Two things must here be accurately distinguished : equality inclines men to wish to form their own opinions; but, on the other hand, it imbues them with the taste and the idea of unity, simplicity, and impartiality in the power which governs society. Men living in democratic times. are therefore very prone to shake off all religious authority; but if they consent to subject themselves to any authority of this kind, they choose at least that it should be single and uniform. Religious powers not radiating from a common centre are naturally repugnant to their minds; and they almost as readily conceive that there should be no religion, as that there should be several.

At the present time, more than in any preceding age, Roman Catholics are seen to lapse into infidelity, and Protestants to be converted to Roman Catholicism. If the Roman Catholic faith be considered within the pale of the Church, it would seem to be losing ground; without that pale, to be gaining it. Nor is this difficult of explanation. The men of our days are naturally little disposed to believe; but, as soon as they have any religion, they immediately find in themselves a latent instinct which urges

them unconsciously towards Catholicism. Many of the doctrines and practices of the Romish Church astonish them; but they feel a secret admiration for its discipline, and its great unity attracts them. If Catholicism could at length withdraw itself from the political animosities to which it has given rise, I have hardly any doubt but that the same spirit of the age which appears to be so opposed to it would become so favorable as to admit of its great and sudden advancement.
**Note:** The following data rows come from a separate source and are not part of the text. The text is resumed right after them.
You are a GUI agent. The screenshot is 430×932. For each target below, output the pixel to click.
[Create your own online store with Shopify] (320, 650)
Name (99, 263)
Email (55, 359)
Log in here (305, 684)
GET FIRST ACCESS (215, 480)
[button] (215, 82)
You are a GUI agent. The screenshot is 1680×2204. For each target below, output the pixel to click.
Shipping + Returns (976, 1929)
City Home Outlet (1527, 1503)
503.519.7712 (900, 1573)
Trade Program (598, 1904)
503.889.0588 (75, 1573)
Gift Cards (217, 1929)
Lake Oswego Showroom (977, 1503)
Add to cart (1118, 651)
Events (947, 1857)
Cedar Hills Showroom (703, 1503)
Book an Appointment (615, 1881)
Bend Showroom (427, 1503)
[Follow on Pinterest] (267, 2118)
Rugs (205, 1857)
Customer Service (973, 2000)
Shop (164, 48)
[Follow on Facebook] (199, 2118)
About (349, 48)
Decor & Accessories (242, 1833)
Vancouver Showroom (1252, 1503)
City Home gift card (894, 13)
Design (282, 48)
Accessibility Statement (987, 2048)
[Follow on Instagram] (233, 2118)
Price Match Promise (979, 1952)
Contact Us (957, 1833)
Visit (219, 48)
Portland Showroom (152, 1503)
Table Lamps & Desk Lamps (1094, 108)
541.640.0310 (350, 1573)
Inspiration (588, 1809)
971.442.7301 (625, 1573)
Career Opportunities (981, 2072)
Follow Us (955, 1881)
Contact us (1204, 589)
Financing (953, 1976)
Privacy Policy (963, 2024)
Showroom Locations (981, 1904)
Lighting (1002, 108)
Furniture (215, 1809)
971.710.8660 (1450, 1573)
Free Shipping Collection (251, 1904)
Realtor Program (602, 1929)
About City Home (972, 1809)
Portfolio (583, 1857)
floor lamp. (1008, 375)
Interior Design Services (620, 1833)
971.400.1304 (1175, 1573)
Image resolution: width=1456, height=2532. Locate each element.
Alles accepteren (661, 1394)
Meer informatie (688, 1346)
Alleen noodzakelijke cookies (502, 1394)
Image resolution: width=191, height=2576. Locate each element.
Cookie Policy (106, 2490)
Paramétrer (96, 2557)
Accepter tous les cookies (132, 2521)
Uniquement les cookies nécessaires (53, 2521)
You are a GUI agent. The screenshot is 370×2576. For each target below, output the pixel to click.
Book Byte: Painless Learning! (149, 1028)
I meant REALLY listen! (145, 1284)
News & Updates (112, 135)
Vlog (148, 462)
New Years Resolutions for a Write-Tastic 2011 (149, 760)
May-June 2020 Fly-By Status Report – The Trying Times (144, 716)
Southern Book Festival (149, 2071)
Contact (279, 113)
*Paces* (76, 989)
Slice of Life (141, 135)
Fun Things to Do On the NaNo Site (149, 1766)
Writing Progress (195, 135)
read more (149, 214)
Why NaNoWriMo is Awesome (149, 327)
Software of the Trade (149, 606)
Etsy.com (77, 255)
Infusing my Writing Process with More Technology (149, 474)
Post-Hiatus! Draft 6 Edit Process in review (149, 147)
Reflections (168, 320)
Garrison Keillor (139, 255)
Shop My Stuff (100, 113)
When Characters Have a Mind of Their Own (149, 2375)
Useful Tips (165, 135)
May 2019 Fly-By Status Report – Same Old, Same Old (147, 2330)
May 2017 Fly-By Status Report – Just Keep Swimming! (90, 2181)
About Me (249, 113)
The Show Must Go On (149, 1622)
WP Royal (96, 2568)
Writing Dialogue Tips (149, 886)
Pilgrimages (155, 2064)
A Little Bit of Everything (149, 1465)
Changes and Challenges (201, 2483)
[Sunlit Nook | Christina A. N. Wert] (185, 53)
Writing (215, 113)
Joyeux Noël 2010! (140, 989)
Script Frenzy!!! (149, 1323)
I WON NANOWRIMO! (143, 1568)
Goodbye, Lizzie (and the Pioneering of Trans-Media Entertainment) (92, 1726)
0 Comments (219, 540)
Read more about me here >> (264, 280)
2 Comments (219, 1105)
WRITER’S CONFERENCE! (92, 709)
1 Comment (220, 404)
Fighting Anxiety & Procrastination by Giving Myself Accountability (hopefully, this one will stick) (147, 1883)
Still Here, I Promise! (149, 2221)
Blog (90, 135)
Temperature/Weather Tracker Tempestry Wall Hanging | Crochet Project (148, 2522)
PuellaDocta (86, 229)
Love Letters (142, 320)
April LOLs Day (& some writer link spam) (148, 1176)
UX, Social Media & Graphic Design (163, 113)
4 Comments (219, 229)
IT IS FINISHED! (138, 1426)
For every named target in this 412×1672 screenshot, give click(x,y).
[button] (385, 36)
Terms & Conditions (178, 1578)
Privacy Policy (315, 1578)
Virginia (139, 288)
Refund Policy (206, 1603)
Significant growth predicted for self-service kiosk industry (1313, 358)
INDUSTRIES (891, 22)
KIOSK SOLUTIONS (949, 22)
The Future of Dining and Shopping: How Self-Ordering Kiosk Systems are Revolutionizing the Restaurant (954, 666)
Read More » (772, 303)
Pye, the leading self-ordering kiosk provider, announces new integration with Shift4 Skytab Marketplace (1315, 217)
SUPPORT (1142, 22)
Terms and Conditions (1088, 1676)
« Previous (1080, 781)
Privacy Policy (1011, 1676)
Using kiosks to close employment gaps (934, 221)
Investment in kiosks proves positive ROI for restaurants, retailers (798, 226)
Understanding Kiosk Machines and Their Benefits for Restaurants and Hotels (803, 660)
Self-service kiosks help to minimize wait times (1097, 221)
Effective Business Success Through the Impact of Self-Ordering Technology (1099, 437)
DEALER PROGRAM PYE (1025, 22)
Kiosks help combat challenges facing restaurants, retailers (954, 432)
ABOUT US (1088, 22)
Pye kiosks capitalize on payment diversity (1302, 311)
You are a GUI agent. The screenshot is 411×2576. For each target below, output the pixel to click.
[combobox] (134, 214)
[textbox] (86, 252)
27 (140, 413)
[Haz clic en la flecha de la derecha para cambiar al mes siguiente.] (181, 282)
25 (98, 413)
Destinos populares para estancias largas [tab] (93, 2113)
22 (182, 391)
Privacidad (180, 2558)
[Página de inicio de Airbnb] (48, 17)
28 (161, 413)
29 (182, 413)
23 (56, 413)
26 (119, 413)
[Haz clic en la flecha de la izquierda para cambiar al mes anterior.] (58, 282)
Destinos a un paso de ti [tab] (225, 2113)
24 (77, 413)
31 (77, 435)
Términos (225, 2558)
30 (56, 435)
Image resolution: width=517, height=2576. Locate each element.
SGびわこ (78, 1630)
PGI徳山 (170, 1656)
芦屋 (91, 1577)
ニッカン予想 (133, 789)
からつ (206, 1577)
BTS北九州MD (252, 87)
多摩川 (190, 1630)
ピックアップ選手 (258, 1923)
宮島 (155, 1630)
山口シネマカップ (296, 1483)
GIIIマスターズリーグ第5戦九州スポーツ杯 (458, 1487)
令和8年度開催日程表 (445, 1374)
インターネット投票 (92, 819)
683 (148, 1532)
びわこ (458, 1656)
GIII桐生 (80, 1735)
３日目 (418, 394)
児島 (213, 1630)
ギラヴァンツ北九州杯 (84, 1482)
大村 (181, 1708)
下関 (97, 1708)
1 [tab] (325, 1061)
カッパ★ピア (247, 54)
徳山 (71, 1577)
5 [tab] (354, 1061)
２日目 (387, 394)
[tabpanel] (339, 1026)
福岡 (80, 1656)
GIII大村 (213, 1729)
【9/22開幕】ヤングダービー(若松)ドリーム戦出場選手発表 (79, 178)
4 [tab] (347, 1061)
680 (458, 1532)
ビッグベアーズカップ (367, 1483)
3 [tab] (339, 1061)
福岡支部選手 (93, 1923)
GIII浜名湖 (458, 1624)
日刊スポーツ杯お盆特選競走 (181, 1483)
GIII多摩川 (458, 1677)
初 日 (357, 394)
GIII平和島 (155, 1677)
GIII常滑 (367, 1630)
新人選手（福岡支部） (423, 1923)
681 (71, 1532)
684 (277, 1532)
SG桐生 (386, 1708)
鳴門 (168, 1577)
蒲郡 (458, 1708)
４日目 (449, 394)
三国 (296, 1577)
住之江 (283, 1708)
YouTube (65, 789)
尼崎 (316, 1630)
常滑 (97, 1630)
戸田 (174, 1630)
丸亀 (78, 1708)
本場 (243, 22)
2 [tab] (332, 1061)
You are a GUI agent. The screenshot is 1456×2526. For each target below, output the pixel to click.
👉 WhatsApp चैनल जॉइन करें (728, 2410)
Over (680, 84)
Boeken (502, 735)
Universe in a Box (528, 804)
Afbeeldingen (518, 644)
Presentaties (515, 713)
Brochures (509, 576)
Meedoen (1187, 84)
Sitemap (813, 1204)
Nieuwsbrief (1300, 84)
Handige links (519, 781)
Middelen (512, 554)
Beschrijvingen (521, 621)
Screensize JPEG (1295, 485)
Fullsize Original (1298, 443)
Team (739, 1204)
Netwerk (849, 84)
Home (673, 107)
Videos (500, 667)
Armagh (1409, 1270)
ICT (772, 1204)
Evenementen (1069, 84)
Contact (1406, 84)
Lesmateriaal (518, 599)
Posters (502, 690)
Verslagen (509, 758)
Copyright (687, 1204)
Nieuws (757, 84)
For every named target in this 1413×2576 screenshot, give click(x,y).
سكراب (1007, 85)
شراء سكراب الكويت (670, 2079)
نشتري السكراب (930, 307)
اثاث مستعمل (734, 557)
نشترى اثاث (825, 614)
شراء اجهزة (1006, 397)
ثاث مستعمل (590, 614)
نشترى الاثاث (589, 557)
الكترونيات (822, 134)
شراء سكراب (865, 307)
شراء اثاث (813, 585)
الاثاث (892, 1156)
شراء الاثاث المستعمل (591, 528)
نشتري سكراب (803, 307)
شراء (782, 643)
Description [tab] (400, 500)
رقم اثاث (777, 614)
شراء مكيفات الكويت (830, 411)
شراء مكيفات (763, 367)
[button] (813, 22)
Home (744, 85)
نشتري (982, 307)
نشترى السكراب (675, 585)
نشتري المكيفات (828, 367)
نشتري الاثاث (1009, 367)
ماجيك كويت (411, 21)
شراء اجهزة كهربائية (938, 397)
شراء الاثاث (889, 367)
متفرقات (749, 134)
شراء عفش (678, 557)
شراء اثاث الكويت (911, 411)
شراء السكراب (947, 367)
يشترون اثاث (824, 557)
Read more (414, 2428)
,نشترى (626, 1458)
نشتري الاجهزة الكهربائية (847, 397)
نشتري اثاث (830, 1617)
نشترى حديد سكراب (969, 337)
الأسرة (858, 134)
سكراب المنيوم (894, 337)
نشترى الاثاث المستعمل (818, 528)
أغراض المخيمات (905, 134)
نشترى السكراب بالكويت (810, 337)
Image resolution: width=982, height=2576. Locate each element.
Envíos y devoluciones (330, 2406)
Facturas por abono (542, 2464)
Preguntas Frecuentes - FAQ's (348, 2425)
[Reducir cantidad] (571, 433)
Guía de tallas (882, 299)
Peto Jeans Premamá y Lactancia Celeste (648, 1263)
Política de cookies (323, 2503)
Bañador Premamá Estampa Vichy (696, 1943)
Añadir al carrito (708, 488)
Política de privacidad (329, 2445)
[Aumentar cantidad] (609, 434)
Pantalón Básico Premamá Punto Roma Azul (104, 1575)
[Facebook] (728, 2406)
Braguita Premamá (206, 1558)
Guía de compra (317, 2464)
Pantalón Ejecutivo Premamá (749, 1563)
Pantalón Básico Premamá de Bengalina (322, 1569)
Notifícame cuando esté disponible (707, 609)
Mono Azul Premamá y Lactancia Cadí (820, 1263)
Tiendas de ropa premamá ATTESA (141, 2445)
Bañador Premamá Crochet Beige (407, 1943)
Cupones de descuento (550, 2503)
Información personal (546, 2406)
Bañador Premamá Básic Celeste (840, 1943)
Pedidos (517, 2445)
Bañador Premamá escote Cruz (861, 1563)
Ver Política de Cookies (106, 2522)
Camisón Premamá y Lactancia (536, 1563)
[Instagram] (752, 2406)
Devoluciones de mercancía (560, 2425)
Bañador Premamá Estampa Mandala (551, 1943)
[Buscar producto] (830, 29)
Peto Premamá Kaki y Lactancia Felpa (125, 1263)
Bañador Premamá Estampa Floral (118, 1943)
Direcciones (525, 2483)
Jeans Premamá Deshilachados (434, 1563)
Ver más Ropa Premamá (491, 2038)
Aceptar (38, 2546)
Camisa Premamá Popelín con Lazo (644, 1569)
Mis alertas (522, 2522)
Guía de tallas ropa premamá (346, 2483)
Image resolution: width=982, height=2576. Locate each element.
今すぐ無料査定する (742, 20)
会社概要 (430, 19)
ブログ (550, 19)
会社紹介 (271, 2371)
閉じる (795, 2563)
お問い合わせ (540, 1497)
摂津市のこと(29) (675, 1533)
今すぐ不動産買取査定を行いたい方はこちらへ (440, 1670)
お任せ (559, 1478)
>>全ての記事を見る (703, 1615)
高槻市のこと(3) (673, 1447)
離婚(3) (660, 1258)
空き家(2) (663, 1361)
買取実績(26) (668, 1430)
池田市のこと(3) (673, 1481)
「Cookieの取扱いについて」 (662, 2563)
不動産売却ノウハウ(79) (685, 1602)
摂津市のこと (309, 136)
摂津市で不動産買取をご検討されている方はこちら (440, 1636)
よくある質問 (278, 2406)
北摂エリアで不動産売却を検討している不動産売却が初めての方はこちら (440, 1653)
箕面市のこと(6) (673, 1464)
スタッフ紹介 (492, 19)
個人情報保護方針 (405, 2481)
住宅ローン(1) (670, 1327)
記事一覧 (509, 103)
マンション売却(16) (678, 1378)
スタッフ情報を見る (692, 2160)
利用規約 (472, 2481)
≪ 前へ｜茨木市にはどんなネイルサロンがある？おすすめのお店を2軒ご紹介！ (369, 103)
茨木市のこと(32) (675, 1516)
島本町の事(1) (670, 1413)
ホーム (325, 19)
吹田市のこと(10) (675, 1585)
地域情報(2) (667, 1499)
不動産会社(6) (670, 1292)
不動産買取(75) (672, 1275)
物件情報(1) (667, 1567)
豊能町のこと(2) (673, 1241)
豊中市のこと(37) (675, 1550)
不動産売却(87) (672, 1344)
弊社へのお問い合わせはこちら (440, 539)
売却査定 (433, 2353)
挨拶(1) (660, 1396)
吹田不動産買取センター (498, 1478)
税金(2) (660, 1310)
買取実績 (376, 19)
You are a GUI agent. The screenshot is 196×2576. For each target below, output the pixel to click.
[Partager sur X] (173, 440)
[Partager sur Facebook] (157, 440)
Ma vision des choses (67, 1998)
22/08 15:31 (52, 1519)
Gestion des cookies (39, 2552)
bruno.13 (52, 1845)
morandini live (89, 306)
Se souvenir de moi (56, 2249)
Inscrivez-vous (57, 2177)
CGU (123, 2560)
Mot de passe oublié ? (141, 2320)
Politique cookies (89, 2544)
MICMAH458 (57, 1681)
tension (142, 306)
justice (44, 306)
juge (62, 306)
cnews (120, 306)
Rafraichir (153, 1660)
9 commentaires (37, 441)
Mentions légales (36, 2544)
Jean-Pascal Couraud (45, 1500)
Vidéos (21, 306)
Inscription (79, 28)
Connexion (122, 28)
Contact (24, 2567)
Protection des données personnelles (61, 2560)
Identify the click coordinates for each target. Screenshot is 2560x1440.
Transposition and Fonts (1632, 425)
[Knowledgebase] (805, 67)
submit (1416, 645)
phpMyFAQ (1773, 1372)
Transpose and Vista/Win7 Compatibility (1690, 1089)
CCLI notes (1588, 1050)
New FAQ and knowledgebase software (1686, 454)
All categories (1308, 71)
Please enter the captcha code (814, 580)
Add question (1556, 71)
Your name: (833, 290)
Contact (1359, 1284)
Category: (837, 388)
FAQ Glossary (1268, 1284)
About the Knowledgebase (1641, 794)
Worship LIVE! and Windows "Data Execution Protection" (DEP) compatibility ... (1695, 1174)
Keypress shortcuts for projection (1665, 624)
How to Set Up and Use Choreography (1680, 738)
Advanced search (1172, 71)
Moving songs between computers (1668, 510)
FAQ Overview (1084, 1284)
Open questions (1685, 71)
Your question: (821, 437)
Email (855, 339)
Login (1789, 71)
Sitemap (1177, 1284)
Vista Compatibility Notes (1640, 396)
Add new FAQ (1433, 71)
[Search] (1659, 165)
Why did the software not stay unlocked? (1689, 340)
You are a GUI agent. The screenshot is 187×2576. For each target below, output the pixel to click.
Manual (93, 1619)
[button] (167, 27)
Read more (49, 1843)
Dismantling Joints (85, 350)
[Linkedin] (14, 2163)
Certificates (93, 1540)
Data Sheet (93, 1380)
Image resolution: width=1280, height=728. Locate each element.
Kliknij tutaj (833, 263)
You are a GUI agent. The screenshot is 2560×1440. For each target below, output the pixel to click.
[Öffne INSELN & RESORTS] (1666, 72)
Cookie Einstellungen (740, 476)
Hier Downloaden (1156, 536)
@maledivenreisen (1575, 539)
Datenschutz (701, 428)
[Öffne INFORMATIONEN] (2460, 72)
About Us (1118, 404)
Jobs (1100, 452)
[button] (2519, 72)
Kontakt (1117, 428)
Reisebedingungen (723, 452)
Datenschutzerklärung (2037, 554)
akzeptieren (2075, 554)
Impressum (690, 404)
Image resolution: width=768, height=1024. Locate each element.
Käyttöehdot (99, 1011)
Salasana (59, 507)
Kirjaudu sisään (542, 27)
One of the most ordinary weaknesses of the human intellect is to seek to reconcile contrary principles, and to purchase peace at the expense of logic. Thus there have ever been, and will ever be, men who, after having submitted some portion of their religious belief to the principle of authority, will seek to exempt several other parts of their faith from it, and to keep their minds floating at random between liberty and obedience. But I am inclined to believe that the number of these thinkers will be less in democratic than in other ages; and that our posterity will tend more and more to a division into only two parts, some relinquishing Christianity entirely, and others returning to the Church of Rome.